Bartholomeus de Ligt (17 July 1883, Schalkwijk, Utrecht – 3 September 1938, Nantes) was a Dutch anarcho-pacifist and antimilitarist. He is chiefly known for his support of conscientious objectors.
His father was a Calvinist pastor. Following in his father's footsteps, he became a theology student at the University of Utrecht. While there, he was exposed to liberal thinking and Hegelian philosophy for the first time and, in 1909, became a member of the League of Christian Socialists. In 1910, he was appointed pastor of the Reformed Church at Nuenen, near Eindhoven in Brabant where van Gogh's father had been pastor 25 years before.
In 1914, de Ligt joined with fellow pastors A. R. de Jong and Truus Kruyt to write "The Guilt of the Churches", charging that the Christian establishment had been complicit in the events that produced World War I. Afterwards, all of his writings became forbidden literature for the Dutch armed forces. His impassioned sermons in support of conscientious objection resulted in his being banned from those parts of the Netherlands considered to be in the war zone.
In 1918 he resigned as pastor declaring that, because of his increasingly universalist approach to religion, he no longer considered himself to be specifically a Christian.

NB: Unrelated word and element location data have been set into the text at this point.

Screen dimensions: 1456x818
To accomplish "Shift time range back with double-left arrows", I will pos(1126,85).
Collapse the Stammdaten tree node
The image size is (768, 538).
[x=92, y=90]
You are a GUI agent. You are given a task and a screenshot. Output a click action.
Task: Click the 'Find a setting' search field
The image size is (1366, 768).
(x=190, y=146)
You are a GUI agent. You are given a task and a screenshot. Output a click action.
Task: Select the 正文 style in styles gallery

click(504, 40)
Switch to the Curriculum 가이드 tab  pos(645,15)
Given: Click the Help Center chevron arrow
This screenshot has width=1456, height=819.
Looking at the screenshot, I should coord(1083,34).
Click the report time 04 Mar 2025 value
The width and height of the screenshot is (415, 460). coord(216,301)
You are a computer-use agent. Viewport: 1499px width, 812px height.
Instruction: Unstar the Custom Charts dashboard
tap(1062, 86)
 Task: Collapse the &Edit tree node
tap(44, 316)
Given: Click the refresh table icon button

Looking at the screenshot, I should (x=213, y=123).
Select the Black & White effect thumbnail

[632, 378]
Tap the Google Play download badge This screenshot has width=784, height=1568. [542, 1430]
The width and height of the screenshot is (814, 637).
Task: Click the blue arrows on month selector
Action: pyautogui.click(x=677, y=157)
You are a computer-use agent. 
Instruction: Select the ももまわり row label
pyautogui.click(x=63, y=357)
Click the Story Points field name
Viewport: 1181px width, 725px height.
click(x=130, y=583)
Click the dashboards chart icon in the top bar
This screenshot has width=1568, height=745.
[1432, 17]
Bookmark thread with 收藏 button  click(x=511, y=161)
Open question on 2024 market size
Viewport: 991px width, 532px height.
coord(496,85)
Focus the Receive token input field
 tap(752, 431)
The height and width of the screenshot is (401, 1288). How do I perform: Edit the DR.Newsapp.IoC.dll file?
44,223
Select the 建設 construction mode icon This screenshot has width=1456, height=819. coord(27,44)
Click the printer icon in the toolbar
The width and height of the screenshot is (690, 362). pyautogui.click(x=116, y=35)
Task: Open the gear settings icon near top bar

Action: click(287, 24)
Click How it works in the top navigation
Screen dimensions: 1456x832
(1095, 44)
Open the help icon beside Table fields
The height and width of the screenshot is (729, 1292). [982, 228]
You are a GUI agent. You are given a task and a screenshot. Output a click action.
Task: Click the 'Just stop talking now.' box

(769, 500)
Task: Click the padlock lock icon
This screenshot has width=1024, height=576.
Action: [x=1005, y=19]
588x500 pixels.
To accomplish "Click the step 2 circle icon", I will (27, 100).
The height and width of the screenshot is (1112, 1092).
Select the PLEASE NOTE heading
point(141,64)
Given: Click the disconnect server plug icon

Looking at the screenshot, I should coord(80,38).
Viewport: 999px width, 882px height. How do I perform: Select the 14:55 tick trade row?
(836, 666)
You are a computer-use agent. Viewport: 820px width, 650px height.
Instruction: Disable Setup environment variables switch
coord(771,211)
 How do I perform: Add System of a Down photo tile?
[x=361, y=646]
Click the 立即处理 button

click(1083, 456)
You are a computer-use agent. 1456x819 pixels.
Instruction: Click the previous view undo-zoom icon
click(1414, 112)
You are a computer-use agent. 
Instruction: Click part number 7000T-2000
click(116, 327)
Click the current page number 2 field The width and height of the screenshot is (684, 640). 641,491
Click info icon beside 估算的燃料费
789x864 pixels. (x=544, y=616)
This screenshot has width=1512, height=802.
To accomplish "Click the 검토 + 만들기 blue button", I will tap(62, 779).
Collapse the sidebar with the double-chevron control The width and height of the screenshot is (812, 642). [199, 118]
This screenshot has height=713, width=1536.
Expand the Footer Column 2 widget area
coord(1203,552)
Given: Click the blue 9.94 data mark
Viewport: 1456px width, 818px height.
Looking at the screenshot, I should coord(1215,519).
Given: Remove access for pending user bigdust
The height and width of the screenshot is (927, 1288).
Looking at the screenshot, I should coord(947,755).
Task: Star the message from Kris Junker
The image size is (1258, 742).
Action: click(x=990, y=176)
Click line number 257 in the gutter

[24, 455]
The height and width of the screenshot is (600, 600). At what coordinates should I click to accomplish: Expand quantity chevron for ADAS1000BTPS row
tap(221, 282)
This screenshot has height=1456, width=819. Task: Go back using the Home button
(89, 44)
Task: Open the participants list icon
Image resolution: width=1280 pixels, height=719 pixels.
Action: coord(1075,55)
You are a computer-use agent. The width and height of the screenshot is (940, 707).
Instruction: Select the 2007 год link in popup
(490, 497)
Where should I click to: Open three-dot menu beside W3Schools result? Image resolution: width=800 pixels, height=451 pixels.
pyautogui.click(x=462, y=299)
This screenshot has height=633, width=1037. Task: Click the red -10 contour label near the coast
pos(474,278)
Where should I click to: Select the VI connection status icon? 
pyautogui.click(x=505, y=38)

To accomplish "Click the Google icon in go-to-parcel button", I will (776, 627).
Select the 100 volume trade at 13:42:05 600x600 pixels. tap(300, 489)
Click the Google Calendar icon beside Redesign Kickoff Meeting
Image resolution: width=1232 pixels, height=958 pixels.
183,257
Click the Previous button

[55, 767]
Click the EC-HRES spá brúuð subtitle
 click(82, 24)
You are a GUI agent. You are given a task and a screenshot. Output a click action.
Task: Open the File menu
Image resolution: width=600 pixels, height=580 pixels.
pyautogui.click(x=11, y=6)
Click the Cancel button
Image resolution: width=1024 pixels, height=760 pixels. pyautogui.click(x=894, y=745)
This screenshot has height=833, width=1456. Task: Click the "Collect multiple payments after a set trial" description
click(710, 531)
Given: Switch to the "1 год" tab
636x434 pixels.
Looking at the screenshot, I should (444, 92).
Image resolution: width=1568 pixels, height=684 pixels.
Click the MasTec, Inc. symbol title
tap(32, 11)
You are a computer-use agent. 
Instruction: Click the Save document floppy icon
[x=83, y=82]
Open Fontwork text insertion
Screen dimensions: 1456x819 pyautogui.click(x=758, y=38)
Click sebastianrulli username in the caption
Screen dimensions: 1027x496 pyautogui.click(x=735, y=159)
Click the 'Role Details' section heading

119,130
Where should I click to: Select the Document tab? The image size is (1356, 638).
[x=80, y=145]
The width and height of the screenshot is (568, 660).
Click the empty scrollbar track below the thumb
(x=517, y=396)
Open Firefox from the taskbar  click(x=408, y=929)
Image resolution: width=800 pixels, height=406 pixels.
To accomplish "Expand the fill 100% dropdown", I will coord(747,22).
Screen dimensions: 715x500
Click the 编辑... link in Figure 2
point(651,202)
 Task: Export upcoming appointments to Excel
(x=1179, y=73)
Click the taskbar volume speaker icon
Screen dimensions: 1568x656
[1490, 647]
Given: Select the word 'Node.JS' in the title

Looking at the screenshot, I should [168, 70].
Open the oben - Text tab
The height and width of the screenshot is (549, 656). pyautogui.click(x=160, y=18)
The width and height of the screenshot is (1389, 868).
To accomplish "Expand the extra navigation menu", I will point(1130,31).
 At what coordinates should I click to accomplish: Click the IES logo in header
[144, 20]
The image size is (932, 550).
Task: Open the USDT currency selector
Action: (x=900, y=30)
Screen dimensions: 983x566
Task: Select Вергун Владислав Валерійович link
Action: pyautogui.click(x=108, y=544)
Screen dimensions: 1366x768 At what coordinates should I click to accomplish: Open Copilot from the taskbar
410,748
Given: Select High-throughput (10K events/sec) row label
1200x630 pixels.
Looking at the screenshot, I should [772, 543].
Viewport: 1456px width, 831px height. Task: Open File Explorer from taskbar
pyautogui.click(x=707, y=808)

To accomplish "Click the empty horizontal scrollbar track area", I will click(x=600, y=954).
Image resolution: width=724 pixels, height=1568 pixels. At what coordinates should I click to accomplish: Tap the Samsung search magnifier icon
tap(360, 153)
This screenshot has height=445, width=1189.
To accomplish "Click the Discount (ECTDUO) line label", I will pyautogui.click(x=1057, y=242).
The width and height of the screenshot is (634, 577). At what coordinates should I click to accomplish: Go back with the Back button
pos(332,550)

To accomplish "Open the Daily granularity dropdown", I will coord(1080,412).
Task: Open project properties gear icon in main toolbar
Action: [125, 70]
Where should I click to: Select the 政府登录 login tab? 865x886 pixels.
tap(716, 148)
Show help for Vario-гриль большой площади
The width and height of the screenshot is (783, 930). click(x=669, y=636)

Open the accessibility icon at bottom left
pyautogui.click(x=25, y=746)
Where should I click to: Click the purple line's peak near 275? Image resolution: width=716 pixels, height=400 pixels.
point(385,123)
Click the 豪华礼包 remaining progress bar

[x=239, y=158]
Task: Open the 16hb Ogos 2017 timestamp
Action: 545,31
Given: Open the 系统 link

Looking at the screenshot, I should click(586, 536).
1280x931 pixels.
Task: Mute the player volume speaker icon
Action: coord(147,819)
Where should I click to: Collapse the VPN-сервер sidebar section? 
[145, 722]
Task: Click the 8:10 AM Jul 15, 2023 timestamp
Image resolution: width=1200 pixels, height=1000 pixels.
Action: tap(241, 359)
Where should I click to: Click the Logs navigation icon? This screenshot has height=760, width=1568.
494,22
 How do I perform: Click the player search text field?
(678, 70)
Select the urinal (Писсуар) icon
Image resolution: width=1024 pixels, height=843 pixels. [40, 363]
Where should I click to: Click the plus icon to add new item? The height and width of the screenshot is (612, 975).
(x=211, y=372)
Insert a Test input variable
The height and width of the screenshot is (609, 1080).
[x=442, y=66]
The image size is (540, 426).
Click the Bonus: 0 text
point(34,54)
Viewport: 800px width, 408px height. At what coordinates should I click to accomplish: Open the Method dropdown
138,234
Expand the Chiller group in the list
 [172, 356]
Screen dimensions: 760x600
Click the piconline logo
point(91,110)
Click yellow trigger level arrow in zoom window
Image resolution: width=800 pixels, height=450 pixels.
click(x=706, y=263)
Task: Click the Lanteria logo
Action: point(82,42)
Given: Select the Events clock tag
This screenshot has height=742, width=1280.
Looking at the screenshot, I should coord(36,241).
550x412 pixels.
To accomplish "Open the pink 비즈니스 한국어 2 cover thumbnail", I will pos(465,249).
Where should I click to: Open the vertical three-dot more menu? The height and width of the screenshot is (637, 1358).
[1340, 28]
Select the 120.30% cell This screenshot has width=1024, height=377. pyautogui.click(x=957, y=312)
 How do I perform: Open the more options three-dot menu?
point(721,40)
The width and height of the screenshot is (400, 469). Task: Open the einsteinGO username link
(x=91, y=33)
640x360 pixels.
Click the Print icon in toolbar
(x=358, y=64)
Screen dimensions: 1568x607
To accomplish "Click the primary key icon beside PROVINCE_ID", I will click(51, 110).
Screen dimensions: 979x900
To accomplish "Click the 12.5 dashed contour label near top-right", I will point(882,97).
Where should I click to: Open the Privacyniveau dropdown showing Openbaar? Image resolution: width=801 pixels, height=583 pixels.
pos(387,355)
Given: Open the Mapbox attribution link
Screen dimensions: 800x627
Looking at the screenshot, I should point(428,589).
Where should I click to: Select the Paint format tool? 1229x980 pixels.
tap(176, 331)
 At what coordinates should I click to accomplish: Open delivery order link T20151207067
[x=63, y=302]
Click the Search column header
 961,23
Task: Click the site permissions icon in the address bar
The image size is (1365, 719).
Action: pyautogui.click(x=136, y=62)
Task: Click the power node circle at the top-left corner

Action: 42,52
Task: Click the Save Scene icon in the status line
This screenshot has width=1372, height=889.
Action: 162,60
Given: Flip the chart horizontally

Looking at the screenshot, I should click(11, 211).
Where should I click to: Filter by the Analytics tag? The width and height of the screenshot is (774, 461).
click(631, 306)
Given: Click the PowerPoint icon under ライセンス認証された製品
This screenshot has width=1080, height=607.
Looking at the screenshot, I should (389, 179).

In 1918, De Ligt married the Swiss activist Catherina Lydia van Rossem, with whom he had a son. He was imprisoned in 1921 for organizing a general strike to gain the release of Herman Groenendaal, a jailed conscientious objector who had gone on a hunger strike. Later that year, he founded the IAMB (International Anti-Militarism Bureau). As he was becoming more involved with the work of the League of Nations, in 1925 he moved to Geneva, where he remained for the rest of his life. However, De Ligt became sceptical about the League's efforts, viewing it as how the colonial powers maintained an unjust world order. De Ligt instead regarded the Brussels Congress Against Colonial Oppression and Imperialism, held in 1927 as more representative of the world's population. At a meeting of the War Resisters International in 1934, he presented his now-famous "Plan of a Campaign Against All Wars and Preparation for War". (The full text of which may be found in The Conquest of Violence.) De Ligt also took a firm stand against fascism and Nazism in the 1930s. During the 1930s, De Ligt also promoted the ideas of Simone Weil.